Phoenix officer accused of fatally shooting Ryan Whitaker to be terminated

The Phoenix Police Department is planning to fire an officer accused of shooting and killing an Ahwatukee man back in May 2020.

Police officers had come to 40-year-old Ryan Whitaker's apartment after neighbors had called 911 to report a domestic dispute last year. Body camera footage showed Whitaker step out of his apartment with a gun, and officers fatally shot him seconds later.

Family and friends of Whitaker spent months protesting and demanding justice for his death.

Authorities confirmed that Officer Jeff Cooke will be terminated from Phoenix Police on July 22, more than a year after the fatal shooting.

"After extensive review of the totality of the circumstances, Chief Williams has notified Officer Cooke of the intent to move forward to end his employment with the Phoenix Police Department," officials said in a statement.

Cooke is currently on administrative leave. Maricopa County Attorney Allister Adel declined to file charges in the case, stating that while the officer's decision to shoot Whitaker was "inaccurate in hindsight, was not unreasonable in the moment and was, therefore, not a crime."

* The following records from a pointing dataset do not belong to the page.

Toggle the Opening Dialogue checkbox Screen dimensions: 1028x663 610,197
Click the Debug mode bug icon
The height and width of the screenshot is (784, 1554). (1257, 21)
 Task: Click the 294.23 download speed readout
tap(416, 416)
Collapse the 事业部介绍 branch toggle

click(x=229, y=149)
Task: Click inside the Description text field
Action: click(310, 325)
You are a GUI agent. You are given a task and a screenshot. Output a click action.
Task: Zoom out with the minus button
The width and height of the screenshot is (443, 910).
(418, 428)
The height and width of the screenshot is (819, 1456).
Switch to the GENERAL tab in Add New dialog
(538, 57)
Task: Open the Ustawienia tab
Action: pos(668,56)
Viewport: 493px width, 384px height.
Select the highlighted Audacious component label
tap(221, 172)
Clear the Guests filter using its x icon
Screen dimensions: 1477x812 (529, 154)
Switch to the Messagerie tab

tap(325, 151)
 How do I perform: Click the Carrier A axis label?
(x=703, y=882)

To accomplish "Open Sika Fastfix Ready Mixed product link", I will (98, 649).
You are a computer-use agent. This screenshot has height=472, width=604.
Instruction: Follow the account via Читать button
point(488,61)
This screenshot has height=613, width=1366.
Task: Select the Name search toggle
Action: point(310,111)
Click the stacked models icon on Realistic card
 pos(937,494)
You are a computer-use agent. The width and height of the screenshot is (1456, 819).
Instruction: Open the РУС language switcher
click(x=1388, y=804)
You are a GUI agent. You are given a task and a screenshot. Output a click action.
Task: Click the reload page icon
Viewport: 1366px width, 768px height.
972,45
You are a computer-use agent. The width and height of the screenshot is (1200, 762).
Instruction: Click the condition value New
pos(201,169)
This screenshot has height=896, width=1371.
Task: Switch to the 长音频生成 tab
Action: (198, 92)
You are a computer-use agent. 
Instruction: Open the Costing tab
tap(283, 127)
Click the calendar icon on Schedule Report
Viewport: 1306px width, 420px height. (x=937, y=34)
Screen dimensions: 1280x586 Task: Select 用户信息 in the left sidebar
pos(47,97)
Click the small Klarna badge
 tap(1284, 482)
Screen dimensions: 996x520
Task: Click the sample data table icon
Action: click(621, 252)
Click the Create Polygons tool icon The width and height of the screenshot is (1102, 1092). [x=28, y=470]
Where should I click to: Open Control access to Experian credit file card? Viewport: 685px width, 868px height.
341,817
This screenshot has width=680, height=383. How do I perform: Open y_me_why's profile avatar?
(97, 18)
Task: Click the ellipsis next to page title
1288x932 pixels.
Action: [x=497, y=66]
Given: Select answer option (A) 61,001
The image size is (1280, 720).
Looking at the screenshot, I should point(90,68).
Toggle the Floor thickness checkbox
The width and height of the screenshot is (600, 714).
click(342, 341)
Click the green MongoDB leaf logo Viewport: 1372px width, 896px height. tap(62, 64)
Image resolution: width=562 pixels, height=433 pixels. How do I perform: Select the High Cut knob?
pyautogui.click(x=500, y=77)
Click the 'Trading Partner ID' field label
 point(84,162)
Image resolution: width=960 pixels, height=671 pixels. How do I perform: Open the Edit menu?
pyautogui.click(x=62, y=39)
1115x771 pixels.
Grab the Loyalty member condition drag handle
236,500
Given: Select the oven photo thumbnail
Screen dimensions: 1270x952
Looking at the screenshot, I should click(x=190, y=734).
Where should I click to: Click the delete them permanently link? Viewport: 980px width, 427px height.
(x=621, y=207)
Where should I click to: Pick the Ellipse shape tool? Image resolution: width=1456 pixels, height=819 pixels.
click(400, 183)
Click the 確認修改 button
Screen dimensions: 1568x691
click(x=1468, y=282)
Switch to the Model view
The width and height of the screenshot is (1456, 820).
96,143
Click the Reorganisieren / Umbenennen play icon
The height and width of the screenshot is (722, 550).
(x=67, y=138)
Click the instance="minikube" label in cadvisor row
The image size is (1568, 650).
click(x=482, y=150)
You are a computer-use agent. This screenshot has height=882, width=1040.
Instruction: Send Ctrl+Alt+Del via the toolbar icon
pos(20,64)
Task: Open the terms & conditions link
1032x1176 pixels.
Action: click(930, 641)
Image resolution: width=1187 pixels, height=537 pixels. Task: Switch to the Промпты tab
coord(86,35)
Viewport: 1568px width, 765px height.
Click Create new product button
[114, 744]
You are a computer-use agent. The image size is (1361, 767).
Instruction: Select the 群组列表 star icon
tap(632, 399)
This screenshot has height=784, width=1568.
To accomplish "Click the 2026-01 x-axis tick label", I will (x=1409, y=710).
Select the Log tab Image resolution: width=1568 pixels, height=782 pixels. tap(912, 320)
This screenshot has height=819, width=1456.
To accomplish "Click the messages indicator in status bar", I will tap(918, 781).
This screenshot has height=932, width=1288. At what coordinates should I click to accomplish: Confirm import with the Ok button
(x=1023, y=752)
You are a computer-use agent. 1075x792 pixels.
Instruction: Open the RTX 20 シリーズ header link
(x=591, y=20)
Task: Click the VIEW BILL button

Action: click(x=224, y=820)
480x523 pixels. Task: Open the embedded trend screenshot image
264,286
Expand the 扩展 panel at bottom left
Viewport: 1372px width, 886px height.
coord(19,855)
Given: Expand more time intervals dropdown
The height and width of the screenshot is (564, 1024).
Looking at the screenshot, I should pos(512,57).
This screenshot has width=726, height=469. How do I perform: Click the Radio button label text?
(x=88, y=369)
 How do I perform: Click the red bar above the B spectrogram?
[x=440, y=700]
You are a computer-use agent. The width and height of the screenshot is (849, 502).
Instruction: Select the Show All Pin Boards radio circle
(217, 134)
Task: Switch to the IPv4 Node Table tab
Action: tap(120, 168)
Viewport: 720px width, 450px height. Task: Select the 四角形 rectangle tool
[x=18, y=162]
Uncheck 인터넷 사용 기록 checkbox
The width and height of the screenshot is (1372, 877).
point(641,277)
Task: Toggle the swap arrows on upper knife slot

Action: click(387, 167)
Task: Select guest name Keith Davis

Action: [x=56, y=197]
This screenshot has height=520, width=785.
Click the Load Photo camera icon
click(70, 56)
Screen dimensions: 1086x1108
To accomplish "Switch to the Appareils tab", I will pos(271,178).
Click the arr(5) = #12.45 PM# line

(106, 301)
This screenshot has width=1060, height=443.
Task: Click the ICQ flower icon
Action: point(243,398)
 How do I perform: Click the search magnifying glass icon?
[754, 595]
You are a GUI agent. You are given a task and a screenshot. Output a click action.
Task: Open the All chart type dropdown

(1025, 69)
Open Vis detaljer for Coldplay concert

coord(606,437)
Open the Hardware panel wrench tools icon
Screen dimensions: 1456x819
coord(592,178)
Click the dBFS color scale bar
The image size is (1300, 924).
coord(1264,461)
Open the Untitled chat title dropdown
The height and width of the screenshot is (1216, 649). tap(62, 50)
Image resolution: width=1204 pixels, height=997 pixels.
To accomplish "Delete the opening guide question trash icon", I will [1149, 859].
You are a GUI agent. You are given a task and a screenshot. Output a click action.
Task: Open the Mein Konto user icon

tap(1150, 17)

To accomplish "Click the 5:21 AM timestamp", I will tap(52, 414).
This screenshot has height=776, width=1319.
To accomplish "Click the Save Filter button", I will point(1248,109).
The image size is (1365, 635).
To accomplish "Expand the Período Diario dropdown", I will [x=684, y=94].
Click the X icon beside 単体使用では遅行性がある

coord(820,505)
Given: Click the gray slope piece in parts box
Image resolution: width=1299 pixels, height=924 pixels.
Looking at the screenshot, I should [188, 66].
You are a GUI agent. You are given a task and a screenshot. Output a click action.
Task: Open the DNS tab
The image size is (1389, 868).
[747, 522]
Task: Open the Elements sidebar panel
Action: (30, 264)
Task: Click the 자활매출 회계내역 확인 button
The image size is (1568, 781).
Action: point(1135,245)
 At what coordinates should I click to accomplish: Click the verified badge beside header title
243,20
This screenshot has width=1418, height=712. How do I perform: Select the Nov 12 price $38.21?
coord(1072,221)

Attorney: Whitaker was not a threat to officers

According to the police report, Whitaker answered the door with a gun in his hand. 

"Officer Cooke was behind Mr. Whitaker. He also saw the gun in Mr. Whitaker’s hand. He saw the gun being moved from behind Mr. Whitaker to the side and believed that Mr. Whitaker was moving the gun to point it at Officer Ferragamo. Protecting his partner from what he saw as an immediate deadly threat, Officer Cooke fired his weapon and Mr. Whitaker died from his wounds," said Maricopa County Attorney Allister Adel.

The police body camera footage was reviewed and Adel says it appears Whitaker was moving his gun to put it down and put his hands up.

"In other words, after analyzing the videos it does not appear that Mr. Whitaker was a threat to the officers. That fact makes this case a tragedy, but it does not end the legal, criminal analysis because the law requires us to assess what Officer Cooke reasonably perceived and believed was occurring in the moment he made the decision to fire his weapon," continued Adel.

MCAO says Whitaker lawfully owned a firearm and lawfully answered a knock on his door late at night with that firearm. Adel says the officers appropriately responded to a call of active situation of domestic violence.

"Officer Cooke’s conclusion, while inaccurate in hindsight, was not unreasonable in the moment and was, therefore, not a crime. This is precisely why this case is so heart-wrenching: while both Officer Cooke and Mr. Whitaker could have made decisions that would have avoided this terrible result, neither did anything that is prohibited by our criminal laws," said Adel.

PLEA issues statement

On July 22, the President of the Phoenix Law Enforcement Association (PLEA), Britt London, issued a statement on Phoenix Police's decision to fire Cooke.

Whitaker's family members react

Whitaker's family says he is not satisfied with the latest developments.

"There's no amount of money that's gonna bring my son back," said Alan Whitaker.

"It is the step in the right direction. It's the bare minimum of what should happen, but at least it's something.," said Katie Baeza, Whitaker's sister. "The officer is now being fired for what he did, but there are no charges, so to me, it just doesn't make any sense, and like my dad has said before ,the only justice would have been Ryan allowed to live."

Members of the family say they will fight for police reform, as well as engage in advocacy for loved ones of those killed by police officers.

"To guide people through this time because no one has ever prepared for what they're about to endure, nor should they," said Baeza.